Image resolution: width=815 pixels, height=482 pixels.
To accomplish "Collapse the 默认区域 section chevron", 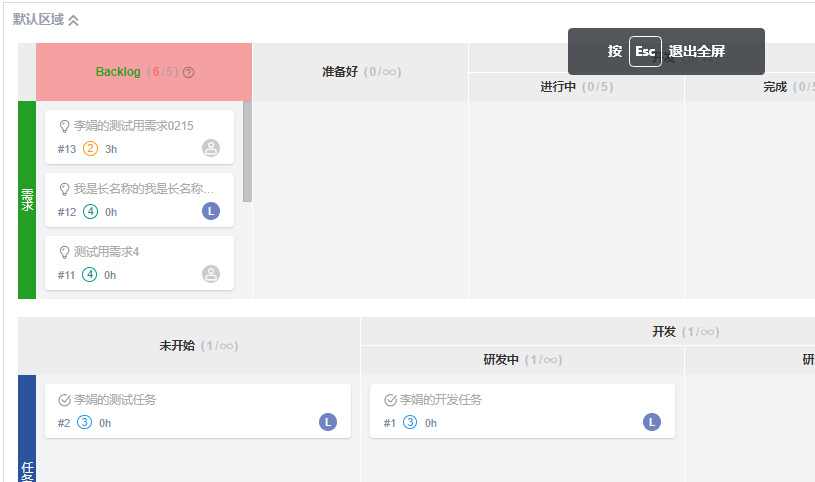I will 73,20.
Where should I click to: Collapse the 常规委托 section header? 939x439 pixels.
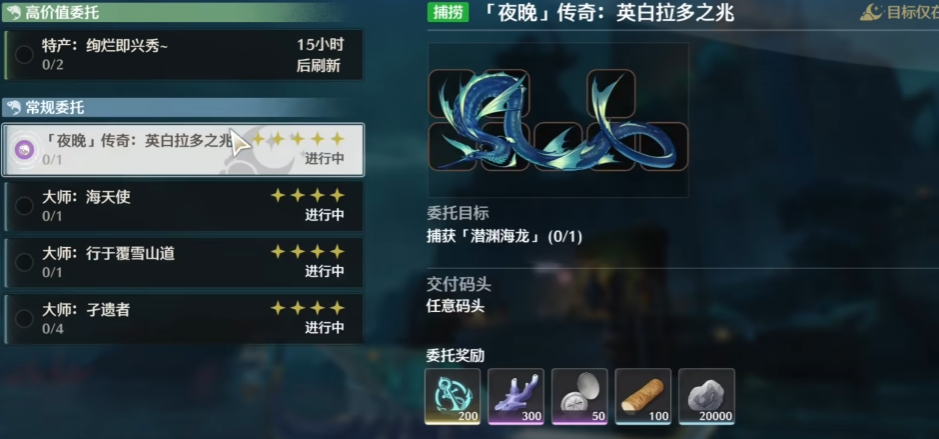(x=172, y=108)
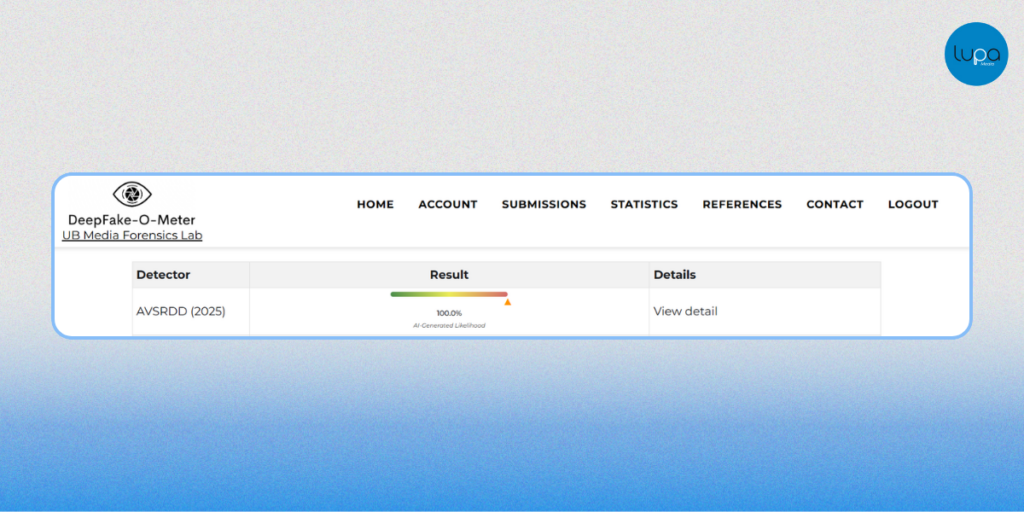The image size is (1024, 512).
Task: Select the AVSRDD (2025) detector cell
Action: [x=181, y=311]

> **Description of the task**:
Your reply should consist solely of the lines from the line containing "Where should I" through the last line of the listing, unchanged and free of pictures.

> **Task answer**:
Where should I click to: Collapse the 常规委托 section header? 939x439 pixels.
(x=172, y=108)
The image size is (1024, 512).
Task: Select the AVSRDD (2025) detector cell
Action: [x=181, y=311]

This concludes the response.